With "The White Tiger," however, Indian-Australian writer Aravind Adiga won the prestigious Man Booker prize for the 2008 novel, and Bahrani has gone out of his way to preserve what he liked about the story in print.

"What really helped was that I've been with this book for a long time. I've been waiting 15 years to make it. It was written by a close friend of mine Aravind Adiga. We've been friends for over 25 years. I share my scripts with him for feedback," Bahrani recalls. "It's a rich, deep book, but when I think about it, it's a fun read. It's entertaining. When you pick it up, it jumps out of your hand because it's so propulsive and quirky and sarcastic and satirical and funny. I tried to have fun making it."

DAYS OF MIRACLE AND WONDERS

While current conditions have prevented Bahrani from seeing his own movie the way it was intended to be seen, the contemporary film market has ironically made his current movie possible.

"I don't think I could have made this movie when the book was published," he says. "I don't know who would have backed it at this level. It's a big, epic story. It took 60 days to film it. You need a budget to do that. I don't think it would have been possible without a company like Netflix.
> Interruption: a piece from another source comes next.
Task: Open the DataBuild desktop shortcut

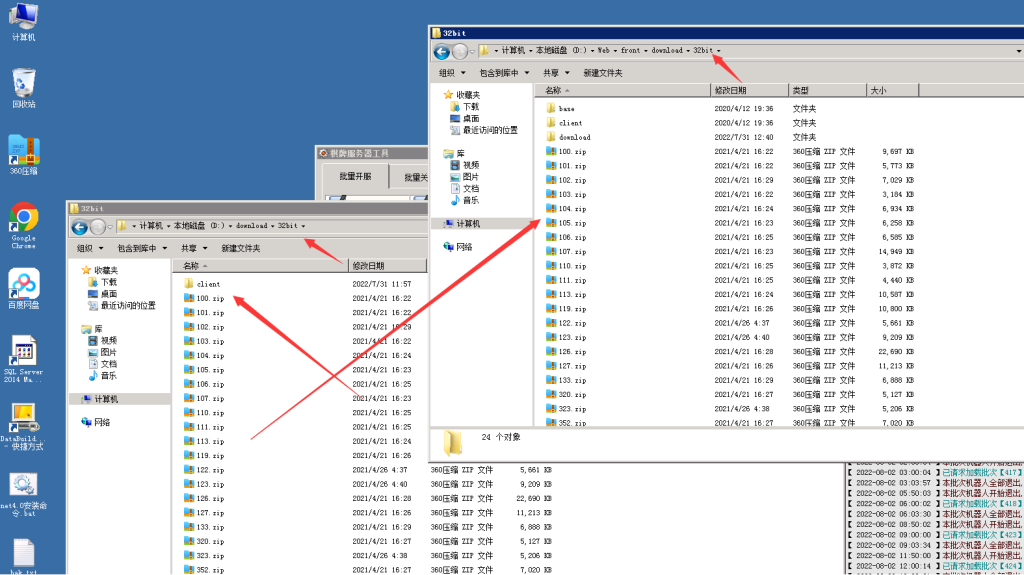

They were prepared to back an Iranian-American director making a movie in India with an entirely Indian cast. My crew is 99% Indian."

In addition, changes in technology have helped make watching his earlier movies "Man Push Cart" and "Chop Shop" look and sound better. He gleefully recounts getting a sound bar recently and is happy that both of those earlier films are scheduled to be released next month through the Criterion Collection.

The former earned praise from the late critic Roger Ebert, who took a lasting interest in the director's career.

"Most of the people who have seen my movies have because of him," he says. "His friendship was very meaningful to me, and his belief in me encouraged me to go in the direction I was going even though it was not necessarily the easiest route."

The director also recalls another mentor who guided his path.

"There was this wonderful man who used to be in charge of the film school at Winston-Salem from Little Rock, William Buck. He passed away unfortunately."

Buck, the assistant dean and a popular instructor at the North Carolina School of the Arts -- whose film school alumni also include Jeff Nichols, David Gordon Green, Danny McBride and Jody Hill -- died in a car wreck in Tennessee in 2000. The N.C.S.A.'s main film classroom building is named for him.